*INSTRUCTION 1*: In the Steelers article, rewrite the passage between "The Pittsburgh Steelers season" and "out of obscurity?", inclusive, changing "cheap lawn chair" to "flimsy card table".

*DOCUMENT EXCERPT*:
## Start

Hindsight is 20/20, but the writing was on the wall.

Syndication: The Enquirer Kareem Elgazzar/The Enquirer / USA TODAY NETWORK

The Pittsburgh Steelers season has gone off the tracks, and the team is trending towards its first losing season in nearly two decades. This despite some savvy personnel moves in the offseason which made a lot of us remain believers in the Pittsburgh Steelers. But, as we sit here today, this team has folded like a cheap lawn chair and are playing some of the worst football I have ever seen them play. So, where did it go so wrong, and have the Steelers dug themselves an even deeper hole to climb out of obscurity?

First of all, the defining moment of this past offseason was the decision to bring back Ben Roethlisberger. From that moment on the Steelers were committed to gunning for another title before their old cowboy rode off into the sunset. But, if you recall, all the reports surrounding the situation noted there were two notable parties at work here. The group that wanted to ride with Big Ben, and the other side that was ready to go in another direction. From the moment the Steelers signed Roethlisberger to his reduced contract they made moves to try to ready the team to go on a run.

These moves included adding void years to the contracts of Roethlisberger, JuJu Smith-Schuster, Eric Ebron, Trai Turner, and Melvin Ingram, as well as restructuring the deal of Stephon Tuitt. Pushing tons of cash into the coming seasons knowing what would become of these contracts, three players on Injured Reserve (IR) and a demanded trade, the Steelers were much better off making none of these moves and just eating the remaining salary on Roethlisberger’s deal. With the retirements of Maurkice Pouncey, Vance McDonald, and the departures of Mike Hilton, David DeCastro, Steven Nelson, Matt Feiler, James Conner, and Alejandro Villanueva the Steelers probably should have seen the writing on the wall and used their assets on the future.

Another pivotal moment of the offseason was drafting Najee Harris in the first round. Drafting a running back with your first pick will always go down as a polarizing decision as you typically only see 3-5 healthy years out of the position before they fall off entirely. The Steelers made the pick with the mindset Harris would push them over the top, and while he is arguably the offense’s best player, by the time the rest of the offense catches up to his current skill level we will likely be talking about Harris on the down turn of his career. While Harris is clearly one of the best rookies in the league, the odds of it being a vanity pick that doesn't push the playoff needle is growing increasingly likely.

## End

[Text and item location entries]
## Start

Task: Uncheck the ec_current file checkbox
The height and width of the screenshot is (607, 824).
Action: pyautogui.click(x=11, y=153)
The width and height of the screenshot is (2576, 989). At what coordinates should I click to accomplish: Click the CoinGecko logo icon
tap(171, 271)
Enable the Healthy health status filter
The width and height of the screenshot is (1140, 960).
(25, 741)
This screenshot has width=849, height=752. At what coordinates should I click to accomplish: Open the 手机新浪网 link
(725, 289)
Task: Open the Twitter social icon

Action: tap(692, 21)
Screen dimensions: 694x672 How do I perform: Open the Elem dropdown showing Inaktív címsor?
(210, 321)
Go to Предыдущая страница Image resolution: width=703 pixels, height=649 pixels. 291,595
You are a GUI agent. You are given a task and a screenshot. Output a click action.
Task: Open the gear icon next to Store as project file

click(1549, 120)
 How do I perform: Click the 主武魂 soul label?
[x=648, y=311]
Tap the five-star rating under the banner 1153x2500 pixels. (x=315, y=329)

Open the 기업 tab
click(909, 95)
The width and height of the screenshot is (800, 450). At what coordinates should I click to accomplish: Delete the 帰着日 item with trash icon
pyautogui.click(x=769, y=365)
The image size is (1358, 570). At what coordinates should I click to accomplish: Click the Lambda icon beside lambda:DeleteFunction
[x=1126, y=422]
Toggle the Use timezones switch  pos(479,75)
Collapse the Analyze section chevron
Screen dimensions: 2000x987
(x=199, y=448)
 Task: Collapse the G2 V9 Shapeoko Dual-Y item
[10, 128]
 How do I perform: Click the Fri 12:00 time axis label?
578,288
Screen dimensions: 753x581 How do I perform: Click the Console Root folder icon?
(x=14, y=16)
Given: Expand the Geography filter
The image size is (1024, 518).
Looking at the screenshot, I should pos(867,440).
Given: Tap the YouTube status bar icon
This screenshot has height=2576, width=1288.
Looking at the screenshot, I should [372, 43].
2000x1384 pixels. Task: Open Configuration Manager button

## End

*INSTRUCTION 2*: Recast the records as a numbered list, from their first line through the line holding "click(909, 95)", inclusive, with blank lines left out.

*EXERCISE OUTPUT 1*:
The Pittsburgh Steelers season has gone off the tracks, and the team is trending towards its first losing season in nearly two decades. This despite some savvy personnel moves in the offseason which made a lot of us remain believers in the Pittsburgh Steelers. But, as we sit here today, this team has folded like a flimsy card table and are playing some of the worst football I have ever seen them play. So, where did it go so wrong, and have the Steelers dug themselves an even deeper hole to climb out of obscurity?

*EXERCISE OUTPUT 2*:
1. Task: Uncheck the ec_current file checkbox
2. The height and width of the screenshot is (607, 824).
3. Action: pyautogui.click(x=11, y=153)
4. The width and height of the screenshot is (2576, 989). At what coordinates should I click to accomplish: Click the CoinGecko logo icon
5. tap(171, 271)
6. Enable the Healthy health status filter
7. The width and height of the screenshot is (1140, 960).
8. (25, 741)
9. This screenshot has width=849, height=752. At what coordinates should I click to accomplish: Open the 手机新浪网 link
10. (725, 289)
11. Task: Open the Twitter social icon
12. Action: tap(692, 21)
13. Screen dimensions: 694x672 How do I perform: Open the Elem dropdown showing Inaktív címsor?
14. (210, 321)
15. Go to Предыдущая страница Image resolution: width=703 pixels, height=649 pixels. 291,595
16. You are a GUI agent. You are given a task and a screenshot. Output a click action.
17. Task: Open the gear icon next to Store as project file
18. click(1549, 120)
19.  How do I perform: Click the 主武魂 soul label?
20. [x=648, y=311]
21. Tap the five-star rating under the banner 1153x2500 pixels. (x=315, y=329)
22. Open the 기업 tab
23. click(909, 95)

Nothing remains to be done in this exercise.